ECLI:NL:CRVB:2014:2150
Centrale Raad van Beroep
- Hoger beroep
- Rechtspraak.nl
Intrekking en opschorting van bijstandsverlening op basis van niet reageren op oproep en niet overleggen van gegevens
In deze zaak gaat het om de intrekking en opschorting van de bijstandsverlening aan appellant, die sinds 20 juni 2011 bijstand ontving op basis van de Wet werk en bijstand (WWB). De Centrale Raad van Beroep behandelt het hoger beroep tegen de uitspraak van de rechtbank Amsterdam, die het beroep van appellant tegen het besluit van het college van burgemeester en wethouders van Amsterdam ongegrond had verklaard. Appellant had niet gereageerd op een oproep om zich te melden en om bepaalde gegevens over te leggen, wat leidde tot de opschorting van zijn bijstand op 19 april 2012 en de intrekking daarvan op 26 april 2012.

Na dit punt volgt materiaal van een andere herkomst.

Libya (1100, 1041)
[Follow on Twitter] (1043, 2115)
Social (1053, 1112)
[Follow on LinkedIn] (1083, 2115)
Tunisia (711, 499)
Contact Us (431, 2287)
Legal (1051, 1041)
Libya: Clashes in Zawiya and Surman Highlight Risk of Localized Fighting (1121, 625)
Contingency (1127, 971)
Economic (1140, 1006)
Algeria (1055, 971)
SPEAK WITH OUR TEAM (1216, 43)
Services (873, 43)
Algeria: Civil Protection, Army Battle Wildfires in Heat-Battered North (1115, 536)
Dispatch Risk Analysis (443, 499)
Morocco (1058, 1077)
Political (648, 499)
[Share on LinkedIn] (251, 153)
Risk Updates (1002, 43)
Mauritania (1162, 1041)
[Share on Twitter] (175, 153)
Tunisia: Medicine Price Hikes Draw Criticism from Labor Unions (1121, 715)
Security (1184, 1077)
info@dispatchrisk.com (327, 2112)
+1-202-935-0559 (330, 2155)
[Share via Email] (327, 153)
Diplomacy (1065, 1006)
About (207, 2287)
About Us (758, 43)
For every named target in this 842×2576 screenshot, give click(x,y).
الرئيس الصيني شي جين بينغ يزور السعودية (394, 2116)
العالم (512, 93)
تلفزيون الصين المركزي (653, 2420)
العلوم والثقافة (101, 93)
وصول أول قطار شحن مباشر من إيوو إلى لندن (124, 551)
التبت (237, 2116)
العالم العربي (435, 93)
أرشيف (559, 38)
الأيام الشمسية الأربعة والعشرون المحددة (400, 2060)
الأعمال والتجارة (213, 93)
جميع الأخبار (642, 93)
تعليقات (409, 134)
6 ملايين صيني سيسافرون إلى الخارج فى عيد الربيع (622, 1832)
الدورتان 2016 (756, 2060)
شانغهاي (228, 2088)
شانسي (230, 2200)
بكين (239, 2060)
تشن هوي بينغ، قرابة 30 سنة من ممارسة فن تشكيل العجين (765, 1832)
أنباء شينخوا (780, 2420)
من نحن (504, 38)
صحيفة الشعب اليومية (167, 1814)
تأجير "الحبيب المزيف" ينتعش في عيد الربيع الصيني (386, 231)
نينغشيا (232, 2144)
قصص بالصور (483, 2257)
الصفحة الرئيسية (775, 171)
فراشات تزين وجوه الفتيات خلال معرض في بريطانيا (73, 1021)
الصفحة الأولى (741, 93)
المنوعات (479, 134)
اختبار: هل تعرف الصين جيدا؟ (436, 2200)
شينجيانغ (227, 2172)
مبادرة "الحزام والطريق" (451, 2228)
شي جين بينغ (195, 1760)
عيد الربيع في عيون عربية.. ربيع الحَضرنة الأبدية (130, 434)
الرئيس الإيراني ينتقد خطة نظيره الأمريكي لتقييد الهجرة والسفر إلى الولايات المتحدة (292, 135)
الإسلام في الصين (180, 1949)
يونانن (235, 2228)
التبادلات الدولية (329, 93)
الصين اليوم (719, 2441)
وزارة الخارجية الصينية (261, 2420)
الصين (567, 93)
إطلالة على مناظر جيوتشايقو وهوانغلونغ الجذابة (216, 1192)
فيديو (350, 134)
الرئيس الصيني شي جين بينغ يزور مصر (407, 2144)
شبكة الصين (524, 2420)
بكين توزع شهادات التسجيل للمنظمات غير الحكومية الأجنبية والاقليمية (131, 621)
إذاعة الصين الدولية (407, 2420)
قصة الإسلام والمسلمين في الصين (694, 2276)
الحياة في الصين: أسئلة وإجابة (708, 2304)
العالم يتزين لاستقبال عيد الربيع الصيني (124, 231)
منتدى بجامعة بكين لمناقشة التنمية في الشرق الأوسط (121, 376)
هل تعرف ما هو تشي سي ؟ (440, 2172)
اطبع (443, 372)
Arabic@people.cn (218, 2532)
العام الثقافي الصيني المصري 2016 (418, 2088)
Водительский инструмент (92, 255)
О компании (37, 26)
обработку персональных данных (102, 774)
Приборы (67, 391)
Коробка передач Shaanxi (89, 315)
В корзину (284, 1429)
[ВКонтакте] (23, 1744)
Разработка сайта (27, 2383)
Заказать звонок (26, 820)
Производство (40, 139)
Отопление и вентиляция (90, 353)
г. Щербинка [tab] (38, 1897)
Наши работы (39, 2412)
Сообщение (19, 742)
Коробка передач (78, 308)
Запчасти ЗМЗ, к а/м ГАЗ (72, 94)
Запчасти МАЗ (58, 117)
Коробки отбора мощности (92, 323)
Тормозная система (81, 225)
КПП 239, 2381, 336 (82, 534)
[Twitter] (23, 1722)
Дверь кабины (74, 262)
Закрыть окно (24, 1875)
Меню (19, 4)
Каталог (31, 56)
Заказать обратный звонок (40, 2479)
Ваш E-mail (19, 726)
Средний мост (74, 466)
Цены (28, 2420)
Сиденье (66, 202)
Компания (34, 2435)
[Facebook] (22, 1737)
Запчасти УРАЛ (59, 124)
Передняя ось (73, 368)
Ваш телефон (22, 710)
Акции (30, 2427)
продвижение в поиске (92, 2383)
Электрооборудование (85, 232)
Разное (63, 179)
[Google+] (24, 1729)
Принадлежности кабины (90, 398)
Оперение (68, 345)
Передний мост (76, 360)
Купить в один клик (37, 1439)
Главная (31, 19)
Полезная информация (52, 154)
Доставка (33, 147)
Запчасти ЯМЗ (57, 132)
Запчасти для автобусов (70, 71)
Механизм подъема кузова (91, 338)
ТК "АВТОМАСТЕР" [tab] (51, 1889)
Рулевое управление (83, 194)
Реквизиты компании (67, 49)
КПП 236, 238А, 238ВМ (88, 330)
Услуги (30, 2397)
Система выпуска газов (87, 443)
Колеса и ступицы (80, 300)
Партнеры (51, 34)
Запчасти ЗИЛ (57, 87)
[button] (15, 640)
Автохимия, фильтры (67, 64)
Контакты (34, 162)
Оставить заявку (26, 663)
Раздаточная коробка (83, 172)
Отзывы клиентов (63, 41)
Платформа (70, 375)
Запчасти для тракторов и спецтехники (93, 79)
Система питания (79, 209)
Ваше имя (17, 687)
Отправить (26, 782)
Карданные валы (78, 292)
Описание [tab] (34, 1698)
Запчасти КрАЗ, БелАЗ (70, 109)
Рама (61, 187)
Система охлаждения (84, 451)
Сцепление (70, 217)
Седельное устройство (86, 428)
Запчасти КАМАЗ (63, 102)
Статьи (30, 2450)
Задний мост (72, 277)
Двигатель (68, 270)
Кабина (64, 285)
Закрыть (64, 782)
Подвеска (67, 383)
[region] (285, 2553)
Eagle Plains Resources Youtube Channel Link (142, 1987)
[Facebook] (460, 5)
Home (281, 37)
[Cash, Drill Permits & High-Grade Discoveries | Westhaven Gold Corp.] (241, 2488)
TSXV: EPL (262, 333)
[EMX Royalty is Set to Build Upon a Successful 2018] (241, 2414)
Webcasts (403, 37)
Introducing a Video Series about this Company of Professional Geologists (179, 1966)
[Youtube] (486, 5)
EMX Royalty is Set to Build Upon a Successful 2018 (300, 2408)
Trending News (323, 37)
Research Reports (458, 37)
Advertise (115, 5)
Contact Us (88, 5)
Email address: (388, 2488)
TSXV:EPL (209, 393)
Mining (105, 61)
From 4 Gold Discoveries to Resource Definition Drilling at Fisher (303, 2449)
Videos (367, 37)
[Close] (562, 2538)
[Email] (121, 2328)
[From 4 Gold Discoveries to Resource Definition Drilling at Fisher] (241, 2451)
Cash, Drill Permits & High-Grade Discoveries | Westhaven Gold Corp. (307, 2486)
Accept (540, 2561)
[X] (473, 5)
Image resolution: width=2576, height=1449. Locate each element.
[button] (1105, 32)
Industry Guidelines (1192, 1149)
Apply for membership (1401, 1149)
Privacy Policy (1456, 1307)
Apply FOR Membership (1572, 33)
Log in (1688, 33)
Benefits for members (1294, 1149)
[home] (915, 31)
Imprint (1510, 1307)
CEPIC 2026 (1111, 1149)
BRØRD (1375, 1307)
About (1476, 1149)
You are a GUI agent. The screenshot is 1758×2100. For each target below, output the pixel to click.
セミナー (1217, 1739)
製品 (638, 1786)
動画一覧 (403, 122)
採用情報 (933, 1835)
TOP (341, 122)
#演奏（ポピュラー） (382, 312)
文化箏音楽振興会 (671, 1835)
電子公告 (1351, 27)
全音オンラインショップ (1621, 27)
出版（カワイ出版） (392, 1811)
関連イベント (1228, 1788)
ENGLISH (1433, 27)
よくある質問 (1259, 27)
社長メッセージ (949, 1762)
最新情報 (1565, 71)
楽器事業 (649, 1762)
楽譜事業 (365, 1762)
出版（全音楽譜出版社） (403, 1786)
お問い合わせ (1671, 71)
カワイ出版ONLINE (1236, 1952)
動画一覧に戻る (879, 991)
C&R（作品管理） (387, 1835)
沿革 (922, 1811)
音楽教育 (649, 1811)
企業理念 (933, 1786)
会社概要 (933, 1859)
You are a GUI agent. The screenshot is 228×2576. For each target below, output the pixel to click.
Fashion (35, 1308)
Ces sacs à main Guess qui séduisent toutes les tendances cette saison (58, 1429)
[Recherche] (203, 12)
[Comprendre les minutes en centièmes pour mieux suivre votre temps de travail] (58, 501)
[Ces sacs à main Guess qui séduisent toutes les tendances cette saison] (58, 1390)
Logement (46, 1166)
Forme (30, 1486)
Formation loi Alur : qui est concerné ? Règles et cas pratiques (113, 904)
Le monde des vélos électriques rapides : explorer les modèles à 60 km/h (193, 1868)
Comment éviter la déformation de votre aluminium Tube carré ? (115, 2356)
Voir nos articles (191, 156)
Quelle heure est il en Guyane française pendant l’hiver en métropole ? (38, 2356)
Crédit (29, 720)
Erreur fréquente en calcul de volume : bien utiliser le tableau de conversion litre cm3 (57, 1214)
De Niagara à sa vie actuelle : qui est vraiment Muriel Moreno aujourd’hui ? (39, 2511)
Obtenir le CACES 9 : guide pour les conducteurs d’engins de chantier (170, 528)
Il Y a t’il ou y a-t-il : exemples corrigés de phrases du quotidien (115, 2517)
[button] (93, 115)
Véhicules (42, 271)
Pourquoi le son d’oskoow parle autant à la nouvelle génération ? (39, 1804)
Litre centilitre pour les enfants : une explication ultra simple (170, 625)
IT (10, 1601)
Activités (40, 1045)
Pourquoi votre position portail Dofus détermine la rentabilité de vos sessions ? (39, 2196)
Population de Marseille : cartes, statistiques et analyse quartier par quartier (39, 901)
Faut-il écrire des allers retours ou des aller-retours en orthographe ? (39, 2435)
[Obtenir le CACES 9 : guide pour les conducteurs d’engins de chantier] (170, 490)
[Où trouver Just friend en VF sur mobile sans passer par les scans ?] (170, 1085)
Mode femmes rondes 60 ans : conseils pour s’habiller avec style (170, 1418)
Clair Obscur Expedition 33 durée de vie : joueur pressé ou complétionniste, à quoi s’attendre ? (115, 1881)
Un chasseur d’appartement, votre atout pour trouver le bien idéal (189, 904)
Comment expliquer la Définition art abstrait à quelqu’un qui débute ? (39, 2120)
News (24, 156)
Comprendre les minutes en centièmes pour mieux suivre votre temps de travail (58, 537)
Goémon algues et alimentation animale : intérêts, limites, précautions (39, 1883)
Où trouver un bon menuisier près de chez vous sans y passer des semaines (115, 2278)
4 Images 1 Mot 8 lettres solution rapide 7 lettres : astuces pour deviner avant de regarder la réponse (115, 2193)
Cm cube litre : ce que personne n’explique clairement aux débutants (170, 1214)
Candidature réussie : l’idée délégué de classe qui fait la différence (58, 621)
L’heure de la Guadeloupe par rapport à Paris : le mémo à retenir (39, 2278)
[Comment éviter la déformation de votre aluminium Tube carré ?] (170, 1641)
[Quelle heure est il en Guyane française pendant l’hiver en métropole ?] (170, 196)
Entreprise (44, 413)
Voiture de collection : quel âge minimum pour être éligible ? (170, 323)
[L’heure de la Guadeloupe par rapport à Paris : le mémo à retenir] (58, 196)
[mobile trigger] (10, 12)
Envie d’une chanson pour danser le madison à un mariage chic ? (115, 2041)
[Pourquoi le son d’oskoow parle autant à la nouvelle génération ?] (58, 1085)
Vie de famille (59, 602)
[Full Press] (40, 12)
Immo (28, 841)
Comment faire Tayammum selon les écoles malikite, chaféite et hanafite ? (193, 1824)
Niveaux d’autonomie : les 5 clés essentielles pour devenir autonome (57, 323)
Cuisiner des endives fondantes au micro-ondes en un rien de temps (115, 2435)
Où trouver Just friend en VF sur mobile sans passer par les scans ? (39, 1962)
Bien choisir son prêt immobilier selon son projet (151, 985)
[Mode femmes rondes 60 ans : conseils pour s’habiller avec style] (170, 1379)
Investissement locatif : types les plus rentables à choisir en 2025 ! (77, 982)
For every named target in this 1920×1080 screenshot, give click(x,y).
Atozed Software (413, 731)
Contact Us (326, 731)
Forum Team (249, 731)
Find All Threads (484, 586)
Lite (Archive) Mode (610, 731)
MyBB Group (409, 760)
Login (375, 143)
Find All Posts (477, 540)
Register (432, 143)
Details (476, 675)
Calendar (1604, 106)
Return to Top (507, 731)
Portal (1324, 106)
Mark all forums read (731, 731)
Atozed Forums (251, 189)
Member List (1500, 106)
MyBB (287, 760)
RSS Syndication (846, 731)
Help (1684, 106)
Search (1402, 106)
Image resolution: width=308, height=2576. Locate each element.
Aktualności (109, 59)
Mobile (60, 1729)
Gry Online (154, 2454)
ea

De Raad stelt vast dat appellant op 18 april 2012 niet thuis was tijdens een huisbezoek en dat hij geen gehoor heeft gegeven aan de oproep om op 19 en 23 april 2012 te verschijnen. Appellant heeft aangevoerd dat de termijn om te reageren te kort was en dat hij niet in staat was om te reageren omdat hij bij zijn vriendin verbleef. De Raad oordeelt echter dat de gegeven termijn niet onredelijk kort was en dat appellant niet heeft aangetoond dat hij niet in staat was om de gevraagde gegevens te overleggen.
De Raad bevestigt de beslissing van de rechtbank en oordeelt dat het college bevoegd was om de bijstand van appellant in te trekken. De Raad komt tot de conclusie dat het hoger beroep van appellant niet slaagt en dat er geen aanleiding is voor een veroordeling in de proceskosten.